On that basis, the EU Parliament had failed to comply with the rules on transfers in GDPR.
In January 2022, the Austrian Data Protection Authority (‘Datenschutzbehörde’ or ‘DSB’) was the first EU Member State regulator to issue a decision resulting from one of NOYB’s 101 complaints.
The complaint had been filed on 18 August 2020, just a month and 2 days after the Schrems II decision.
The DSB’s case concerned GA running on a health website in Austria, and a website visitor logged into their Google account. Again, cookies were dropped and information was sent to Google in the US, leading to the same decision that the transfer was contrary to GDPR.
But the Austrian decision is interesting for a couple of reasons. First, the DSB looked at the SCCs and supplemental measures in place and confirmed (NOYB’s translation):
‘Insofar as the technical measures are concerned, it is also not recognizable (…) to what extent [the measure] would actually prevent or limit access by U.S. intelligence agencies considering U.S. law.’
This is the unpopular truth that no amount of contractual wording, stages of review, or physical security, can override a legally-binding order.
And secondly, according to NOYB’s case summary, the DSB noted that ‘The fact that Google allows a user to opt in and out of personalized ads shows that Google LLC possesses all means to identify the data subject.’
After a series of complaints, the French Data Protection Agency, CNIL, this month also declared that the use of Google Analytics constitutes a breach of Articles 44 et seq. of the GDPR. It stated that the Privacy of French citizens is at risk when data is sent to the US when accessing websites that use the web analytics platform.
CNIL stated simply: ‘The CNIL considers that these transfers are illegal and orders a French website manager to comply with the GDPR and, if necessary, to stop using this service under the current conditions.’
In its decision, CNIL noted that various information could be combined to identify the individual, that it’s not necessary to be able to know the name and address for a person to be identifiable, and that Google received further information when a website visitor is logged into their Google account at the time.
CNIL also reviewed the additional measures put in place by Google and held that they ‘are not sufficient to exclude the accessibility of this data for US intelligence services’.

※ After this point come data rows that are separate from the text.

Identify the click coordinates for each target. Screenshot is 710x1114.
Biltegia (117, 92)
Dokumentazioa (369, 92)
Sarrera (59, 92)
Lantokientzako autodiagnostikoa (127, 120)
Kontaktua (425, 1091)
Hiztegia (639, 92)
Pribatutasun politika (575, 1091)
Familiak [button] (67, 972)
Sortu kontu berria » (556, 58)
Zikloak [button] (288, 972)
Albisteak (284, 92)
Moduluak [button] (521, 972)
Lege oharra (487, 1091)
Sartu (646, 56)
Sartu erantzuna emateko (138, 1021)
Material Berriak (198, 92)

It can’t have helped that CNIL couldn’t find any confirmation from Google whether anonymisation of IP addresses happened before or after transfer.
As well as any response in the cases themselves, Kent Walker (President, Global Affairs & Chief Legal Officer, Google & Alphabet) responded in January 2022 with:
He also held firm to the fact that Google has been supporting businesses with Google Analytics for 15 years and, in that time, they’ve ‘never once received the type of demand the DPA speculated about’, referring to the Austrian DSB’s decision.

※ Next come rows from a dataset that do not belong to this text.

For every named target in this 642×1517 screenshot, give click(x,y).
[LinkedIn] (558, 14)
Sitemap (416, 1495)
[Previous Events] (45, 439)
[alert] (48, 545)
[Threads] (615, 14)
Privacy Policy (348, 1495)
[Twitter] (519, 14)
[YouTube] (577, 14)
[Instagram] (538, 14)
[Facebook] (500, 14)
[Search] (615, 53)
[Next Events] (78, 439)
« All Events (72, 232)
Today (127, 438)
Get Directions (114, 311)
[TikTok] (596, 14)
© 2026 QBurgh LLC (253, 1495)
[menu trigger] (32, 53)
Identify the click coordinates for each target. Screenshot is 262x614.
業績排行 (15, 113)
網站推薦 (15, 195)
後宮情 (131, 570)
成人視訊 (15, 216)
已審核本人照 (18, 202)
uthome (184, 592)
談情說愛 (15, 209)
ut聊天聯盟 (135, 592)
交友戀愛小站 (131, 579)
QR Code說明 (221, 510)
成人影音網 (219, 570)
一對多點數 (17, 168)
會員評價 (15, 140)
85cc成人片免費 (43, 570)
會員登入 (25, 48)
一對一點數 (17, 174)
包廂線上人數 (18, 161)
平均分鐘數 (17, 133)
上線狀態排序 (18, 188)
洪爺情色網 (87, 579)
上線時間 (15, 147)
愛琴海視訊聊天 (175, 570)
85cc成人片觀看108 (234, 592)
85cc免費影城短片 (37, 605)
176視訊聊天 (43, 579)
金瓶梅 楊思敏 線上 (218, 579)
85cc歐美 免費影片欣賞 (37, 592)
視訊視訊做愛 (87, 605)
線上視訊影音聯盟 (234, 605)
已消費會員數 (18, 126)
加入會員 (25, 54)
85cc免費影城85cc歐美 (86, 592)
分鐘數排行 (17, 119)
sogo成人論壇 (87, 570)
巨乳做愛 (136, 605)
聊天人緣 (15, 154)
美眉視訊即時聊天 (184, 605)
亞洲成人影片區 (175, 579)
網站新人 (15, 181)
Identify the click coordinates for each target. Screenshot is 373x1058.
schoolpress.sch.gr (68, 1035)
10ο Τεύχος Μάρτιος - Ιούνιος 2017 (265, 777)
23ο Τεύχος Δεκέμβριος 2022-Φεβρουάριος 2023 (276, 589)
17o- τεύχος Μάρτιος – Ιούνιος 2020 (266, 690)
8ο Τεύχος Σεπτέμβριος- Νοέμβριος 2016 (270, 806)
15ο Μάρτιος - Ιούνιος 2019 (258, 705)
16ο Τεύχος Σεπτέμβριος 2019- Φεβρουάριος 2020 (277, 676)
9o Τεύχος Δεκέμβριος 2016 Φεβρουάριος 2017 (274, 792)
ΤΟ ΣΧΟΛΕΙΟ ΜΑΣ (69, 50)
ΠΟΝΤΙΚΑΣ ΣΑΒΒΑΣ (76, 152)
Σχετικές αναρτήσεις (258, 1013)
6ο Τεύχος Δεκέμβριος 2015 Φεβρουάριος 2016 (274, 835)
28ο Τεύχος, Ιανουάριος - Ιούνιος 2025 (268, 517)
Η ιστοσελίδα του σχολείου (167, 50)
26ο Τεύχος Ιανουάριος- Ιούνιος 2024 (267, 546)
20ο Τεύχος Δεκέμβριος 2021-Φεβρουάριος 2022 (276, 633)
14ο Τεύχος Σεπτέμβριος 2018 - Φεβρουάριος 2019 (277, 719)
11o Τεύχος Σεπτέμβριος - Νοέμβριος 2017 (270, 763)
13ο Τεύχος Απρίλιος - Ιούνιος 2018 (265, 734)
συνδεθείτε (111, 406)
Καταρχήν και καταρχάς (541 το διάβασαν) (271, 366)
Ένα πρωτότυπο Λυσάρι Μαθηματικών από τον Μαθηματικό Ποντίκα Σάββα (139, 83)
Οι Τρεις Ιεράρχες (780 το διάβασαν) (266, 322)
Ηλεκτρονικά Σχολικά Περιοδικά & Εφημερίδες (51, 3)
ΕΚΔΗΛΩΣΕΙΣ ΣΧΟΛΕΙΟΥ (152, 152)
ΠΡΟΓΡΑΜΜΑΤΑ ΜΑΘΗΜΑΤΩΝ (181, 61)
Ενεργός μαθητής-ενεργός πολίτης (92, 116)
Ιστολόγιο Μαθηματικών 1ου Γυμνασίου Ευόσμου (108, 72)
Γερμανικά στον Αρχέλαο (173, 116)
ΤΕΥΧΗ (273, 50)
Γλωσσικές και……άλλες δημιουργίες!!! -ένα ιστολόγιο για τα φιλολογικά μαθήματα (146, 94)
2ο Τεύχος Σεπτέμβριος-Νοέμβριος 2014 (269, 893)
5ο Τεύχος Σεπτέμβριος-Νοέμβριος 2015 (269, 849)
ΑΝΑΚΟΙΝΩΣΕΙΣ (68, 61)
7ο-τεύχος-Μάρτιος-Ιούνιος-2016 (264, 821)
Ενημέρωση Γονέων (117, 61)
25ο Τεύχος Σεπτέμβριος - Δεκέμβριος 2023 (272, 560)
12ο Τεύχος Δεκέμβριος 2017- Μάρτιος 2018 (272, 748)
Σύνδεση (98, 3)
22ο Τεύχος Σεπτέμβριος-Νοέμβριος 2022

Well, these decisions do not look good for the risk-based approach.
It’s very hard to disagree with these 3 decisions – given Schrems II and that the DPAs held there were transfers.
Unless and until the architecture and data flow for GA changes to resolve these transfer issues – and it’s important to note Google have just made changes to make GCP a 100%-European service in an effort to meet Schrems II – you’re running a risk if you use GA in the UK or EEA.
There’s lots of chatter on LinkedIn and in email lists on alternatives. We ourselves use Matomo, but there are many others. Regardless of the tool you choose, you have to abide by the rules on consent.
As a Privacy Management Software provider, we should lead by example in choosing the cloud providers we work with. That’s why we embarked on our own ‘Schremsification’ journey.
So far, we’ve migrated our entire data centre to be housed in AWS UK, using AWS equivalents of Sendgrid, New Relic and similar US-origin services. And, outside the app, we’ve for example changed our CRM, email marketing platform and meeting planner to include providers in the EEA or adequacy countries.